A.16.1		資訊安全事故與改進之管理  Management of information security incidents and improvements
		目標：確保資訊安全事故的管理採用一致且有效的方法，包括安全事件與弱點之傳遞。  Objective: To ensure a consistent and effective approach to the management of information security incidents, including communication on security events and weaknesses.

A.16.1.1		責任與程序 Responsibilities and procedures
		管理責任與程序應加以建立，以確保對資訊安全事故做出迅速、有效且有條理的回應。  Management responsibilities and procedures shall be established to ensure a quick, effective and orderly response to information security incidents.

A.16.1.2		資訊安全事件之通報 Reporting information security events
		資訊安全事件應儘速地透過適當的管理管道通報。  Information security events shall be reported through appropriate management channels as quickly as possible.

A.16.1.3		資訊安全弱點之通報  Reporting information security weaknesses
		應要求使用組織的資訊系統與服務之員工與承包商，在系統或服務中觀察到或有可疑的資訊系統弱點時，必須記錄並回報。  Employees and contractors using the organization’s information systems and services shall be required to note and report any observed or suspected information security weaknesses in systems or services.
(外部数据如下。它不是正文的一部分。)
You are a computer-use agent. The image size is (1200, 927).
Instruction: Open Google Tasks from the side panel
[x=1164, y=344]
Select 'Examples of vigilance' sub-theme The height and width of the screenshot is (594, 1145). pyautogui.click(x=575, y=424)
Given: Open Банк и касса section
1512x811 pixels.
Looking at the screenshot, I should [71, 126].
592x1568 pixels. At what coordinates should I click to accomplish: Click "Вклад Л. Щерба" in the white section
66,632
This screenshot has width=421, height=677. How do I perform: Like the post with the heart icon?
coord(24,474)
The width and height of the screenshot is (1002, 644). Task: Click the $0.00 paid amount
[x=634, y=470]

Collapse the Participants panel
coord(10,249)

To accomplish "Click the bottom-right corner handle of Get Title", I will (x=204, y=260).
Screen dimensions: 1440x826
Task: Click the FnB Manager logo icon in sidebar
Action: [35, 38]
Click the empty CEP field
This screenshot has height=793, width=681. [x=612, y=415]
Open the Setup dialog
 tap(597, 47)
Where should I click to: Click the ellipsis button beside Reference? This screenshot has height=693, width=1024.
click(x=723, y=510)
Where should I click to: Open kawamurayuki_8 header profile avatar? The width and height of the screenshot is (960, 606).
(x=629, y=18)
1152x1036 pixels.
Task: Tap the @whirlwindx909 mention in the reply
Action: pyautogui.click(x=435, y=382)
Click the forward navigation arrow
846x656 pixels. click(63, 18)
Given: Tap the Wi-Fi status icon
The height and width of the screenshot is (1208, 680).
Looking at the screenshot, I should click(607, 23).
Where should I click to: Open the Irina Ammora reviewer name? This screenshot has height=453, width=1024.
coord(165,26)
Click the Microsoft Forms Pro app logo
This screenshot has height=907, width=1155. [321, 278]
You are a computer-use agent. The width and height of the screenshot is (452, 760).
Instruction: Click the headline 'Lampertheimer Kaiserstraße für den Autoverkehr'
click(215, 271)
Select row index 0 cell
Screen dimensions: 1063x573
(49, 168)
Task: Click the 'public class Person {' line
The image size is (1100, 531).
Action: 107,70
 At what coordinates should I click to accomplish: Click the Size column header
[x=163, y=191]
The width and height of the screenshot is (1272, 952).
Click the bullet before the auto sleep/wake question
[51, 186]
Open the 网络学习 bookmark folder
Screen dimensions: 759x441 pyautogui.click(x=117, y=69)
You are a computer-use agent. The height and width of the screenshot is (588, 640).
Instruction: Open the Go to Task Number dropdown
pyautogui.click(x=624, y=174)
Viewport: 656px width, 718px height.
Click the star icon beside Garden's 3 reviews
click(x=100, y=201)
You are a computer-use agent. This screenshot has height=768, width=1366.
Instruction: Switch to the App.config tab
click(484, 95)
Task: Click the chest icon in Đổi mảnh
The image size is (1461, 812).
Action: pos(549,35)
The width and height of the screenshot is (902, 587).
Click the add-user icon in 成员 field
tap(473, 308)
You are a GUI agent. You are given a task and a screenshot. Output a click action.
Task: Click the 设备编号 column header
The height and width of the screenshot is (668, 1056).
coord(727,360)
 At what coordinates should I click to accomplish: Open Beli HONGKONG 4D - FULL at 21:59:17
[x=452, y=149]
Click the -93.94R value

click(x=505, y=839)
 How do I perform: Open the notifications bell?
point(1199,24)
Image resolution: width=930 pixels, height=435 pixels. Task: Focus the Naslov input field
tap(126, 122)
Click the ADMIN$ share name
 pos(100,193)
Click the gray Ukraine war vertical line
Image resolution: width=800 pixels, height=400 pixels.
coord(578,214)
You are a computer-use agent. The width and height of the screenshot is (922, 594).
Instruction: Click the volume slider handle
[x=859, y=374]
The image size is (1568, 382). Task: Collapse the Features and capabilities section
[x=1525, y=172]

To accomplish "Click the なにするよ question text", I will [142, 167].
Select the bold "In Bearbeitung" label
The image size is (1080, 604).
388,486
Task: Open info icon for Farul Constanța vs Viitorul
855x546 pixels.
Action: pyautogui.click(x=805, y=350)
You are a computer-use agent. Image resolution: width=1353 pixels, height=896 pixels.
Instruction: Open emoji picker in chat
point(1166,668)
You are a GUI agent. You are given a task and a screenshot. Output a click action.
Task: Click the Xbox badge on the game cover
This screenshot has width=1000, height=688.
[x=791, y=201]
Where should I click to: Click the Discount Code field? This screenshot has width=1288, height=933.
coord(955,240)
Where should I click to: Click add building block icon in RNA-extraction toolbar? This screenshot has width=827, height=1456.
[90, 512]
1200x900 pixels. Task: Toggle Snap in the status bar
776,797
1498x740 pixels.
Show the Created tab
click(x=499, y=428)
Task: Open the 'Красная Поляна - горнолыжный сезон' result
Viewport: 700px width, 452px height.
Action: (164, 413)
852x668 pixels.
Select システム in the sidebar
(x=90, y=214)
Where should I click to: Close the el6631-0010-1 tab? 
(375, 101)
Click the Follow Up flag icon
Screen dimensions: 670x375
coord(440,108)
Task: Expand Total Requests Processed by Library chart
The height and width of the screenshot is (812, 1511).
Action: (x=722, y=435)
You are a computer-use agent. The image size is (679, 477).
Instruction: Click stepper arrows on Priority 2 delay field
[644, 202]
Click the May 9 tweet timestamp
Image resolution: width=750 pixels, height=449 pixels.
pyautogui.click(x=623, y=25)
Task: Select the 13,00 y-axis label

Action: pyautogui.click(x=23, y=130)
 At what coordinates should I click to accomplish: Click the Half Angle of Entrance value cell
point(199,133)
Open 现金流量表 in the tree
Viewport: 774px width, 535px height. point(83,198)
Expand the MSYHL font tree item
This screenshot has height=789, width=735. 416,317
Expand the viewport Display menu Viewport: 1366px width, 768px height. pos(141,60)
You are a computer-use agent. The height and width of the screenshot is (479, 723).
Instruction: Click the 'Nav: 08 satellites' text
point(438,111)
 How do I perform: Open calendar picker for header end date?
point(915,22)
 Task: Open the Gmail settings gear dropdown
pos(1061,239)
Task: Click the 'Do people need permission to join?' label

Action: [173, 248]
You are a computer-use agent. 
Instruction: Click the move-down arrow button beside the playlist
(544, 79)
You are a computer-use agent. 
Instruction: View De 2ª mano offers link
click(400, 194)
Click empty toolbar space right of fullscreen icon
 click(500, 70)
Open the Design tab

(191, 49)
A.16.1.4		資訊安全事件的評估與決策  Assessment of and decision on information security events
		資訊安全事件應加以評估並確認是否應將其歸類為資訊安全事故。  Information security events shall be assessed and it shall be decided if they are to be classified as information security incidents.

A.16.1.5		資訊安全事故之回應  Response to information security incidents
		資訊安全事故應依據文件中的程序加以回應。 Information security incidents shall be responded to in accordance with the documented procedures.

A.16.1.6		從資訊安全事故中學習 Learning from information security incidents
		自分析與解決資訊安全事故所獲得的知識，應用來降低未來事故發生之可能性或影響。  Knowledge gained from analysing and resolving information security incidents shall be used to reduce the likelihood or impact of future incidents.

A.16.1.7		證據之收集 Collection of evidence
		組織應定義並採取可做為證據之用的資訊之識別、收集、獲得與保存的程序。  The organization shall define and apply procedures for the identification, collection, acquisition and preservation of information, which can serve as evidence.